Georgian Prime Minister Irakli Garibashvili and former Foreign Minister Maia Panjikidze publicly committed to provide humanitarian support as part of Georgia’s contribution to and membership of the Global Coalition to Counter ISIL. Following the passage of UN Security Council Resolution 2178, the Georgian government initiated changes to its criminal code related to foreign terrorist fighters and modified regulations to strengthen document security along the border with Turkey. Georgian and Turkish nationals are allowed to cross the border in both directions using identification cards that lack the security features of passports, thus increasing the likelihood that fraudulent documents could be used at the critical Turkish-Georgian border checkpoint on the route to Syria through Turkey."
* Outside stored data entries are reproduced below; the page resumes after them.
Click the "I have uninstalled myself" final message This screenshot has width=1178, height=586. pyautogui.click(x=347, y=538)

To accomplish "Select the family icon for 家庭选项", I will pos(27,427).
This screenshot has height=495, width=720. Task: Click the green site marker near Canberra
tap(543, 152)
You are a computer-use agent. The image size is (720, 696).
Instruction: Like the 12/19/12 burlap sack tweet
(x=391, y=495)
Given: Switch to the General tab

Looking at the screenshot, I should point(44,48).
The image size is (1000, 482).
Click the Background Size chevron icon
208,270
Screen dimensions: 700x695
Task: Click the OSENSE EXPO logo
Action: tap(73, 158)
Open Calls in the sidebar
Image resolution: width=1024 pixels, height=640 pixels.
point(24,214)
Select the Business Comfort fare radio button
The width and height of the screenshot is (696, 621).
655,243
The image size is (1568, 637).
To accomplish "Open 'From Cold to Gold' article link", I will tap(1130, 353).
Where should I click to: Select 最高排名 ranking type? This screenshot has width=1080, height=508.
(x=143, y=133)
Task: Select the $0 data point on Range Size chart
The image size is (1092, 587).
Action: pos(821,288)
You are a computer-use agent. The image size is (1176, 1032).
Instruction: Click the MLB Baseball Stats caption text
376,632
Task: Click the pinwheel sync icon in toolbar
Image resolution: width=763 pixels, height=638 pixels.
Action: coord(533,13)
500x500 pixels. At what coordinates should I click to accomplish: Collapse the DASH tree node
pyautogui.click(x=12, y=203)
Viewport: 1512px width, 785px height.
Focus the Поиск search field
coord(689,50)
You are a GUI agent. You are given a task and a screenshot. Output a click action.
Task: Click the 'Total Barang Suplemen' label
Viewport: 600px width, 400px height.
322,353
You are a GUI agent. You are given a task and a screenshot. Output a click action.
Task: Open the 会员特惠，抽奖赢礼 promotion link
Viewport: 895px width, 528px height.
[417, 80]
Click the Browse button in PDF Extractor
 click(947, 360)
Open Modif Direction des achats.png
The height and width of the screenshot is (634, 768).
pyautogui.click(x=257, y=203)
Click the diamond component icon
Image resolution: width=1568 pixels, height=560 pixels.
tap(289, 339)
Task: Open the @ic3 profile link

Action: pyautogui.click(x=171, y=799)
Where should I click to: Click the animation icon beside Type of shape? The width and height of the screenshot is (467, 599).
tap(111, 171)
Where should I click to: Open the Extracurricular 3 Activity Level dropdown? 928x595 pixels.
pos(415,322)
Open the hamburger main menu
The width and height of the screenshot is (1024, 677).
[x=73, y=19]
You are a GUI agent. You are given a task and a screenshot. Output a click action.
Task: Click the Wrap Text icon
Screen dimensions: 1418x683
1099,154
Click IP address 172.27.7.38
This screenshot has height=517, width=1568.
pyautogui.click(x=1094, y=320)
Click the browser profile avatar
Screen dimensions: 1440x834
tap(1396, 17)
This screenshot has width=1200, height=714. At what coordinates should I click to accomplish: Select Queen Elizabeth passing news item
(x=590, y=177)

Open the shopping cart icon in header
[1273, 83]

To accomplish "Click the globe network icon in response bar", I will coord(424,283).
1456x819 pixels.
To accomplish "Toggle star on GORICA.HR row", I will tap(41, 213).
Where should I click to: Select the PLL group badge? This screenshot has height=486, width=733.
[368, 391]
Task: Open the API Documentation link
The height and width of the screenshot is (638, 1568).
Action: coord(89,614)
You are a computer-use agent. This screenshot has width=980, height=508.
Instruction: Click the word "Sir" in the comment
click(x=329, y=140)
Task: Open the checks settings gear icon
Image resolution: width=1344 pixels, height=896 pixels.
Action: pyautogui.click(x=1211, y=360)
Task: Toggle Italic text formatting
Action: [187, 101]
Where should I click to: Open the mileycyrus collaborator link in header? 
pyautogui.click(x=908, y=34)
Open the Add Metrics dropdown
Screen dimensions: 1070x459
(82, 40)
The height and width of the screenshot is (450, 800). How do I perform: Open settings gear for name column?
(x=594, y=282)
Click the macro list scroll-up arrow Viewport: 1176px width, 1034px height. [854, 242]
"On December 29, Russia’s Supreme Court issued a ruling recognizing ISIL as a terrorist organization and banned its domestic activity. With the ruling, participation in ISIL activities became a criminal offense under Russian legislation. In addition, Russia also took measures to address the issue of foreign terrorist fighters, which included law enforcement and judicial actions that resulted in the conviction of at least four Russian citizens, all of whom were sentenced to prison terms. Additional arrests were made but comprehensive information on foreign fighter cases was not publicly available."
Joshua Kucera is the Turkey/Caucasus editor at Eurasianet, and author of The Bug Pit.